% Transactional consistency is pretty expensive, especially in
% distributed systems. This leads otherwise reasonable people to do
% crazy things like relax consistency. Relaxed consistency is bad for
% obvious reasons, and it's hard to reason about when it's OK.

% We offer a practical alternative that retains transactional
% consistency while significantly optimizing the performance of
% read-only transactions. It does this by relaxing \emph{causality}; it
% allows read-only transactions to run slightly in the past, but
% guarantees that they see a transactionally-consistent view.

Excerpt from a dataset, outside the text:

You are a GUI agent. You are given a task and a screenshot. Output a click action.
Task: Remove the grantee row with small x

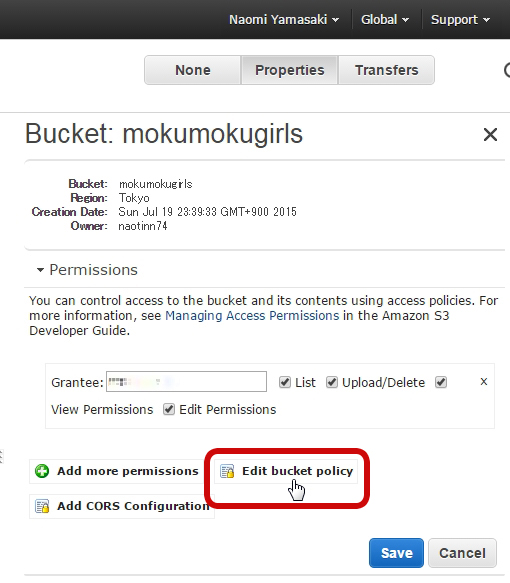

% We argue that this property is useful. Running slightly in the past is
% a totally reasonable thing to do: might miss a recent commit, but
% unless you know otherwise, that commit could just as easily have
% happened slightly later. Local causality, so entirely correct if no
% communication; similarly so if causal interactions can be modeled,
% e.g. w/ Lamport clocks.

% The tradeoff is that more space is needed to keep around old versions,
% but this can be kept pretty small, space is cheap, and you might want
% to have them around anyway.

% We think this will be useful for a variety of applications: database
% systems, transactional file systems, maybe persistent object stores if
% people still care about those. We've implemented it and it (hopefully)
% shows all kinds of wonderful performance improvements.

% Outline of the paper.

Many distributed systems, including distributed databases and
transactional file systems, need to provide support for distributed
transactions. Unfortunately, achieving full serializable isolation for
distributed transactions is an expensive proposition, generally
requiring locking, optimistic concurrency, and/or two-phase
commit. The high cost of these protocols leads many implementors to
consider alternatives that trade off consistency for performance.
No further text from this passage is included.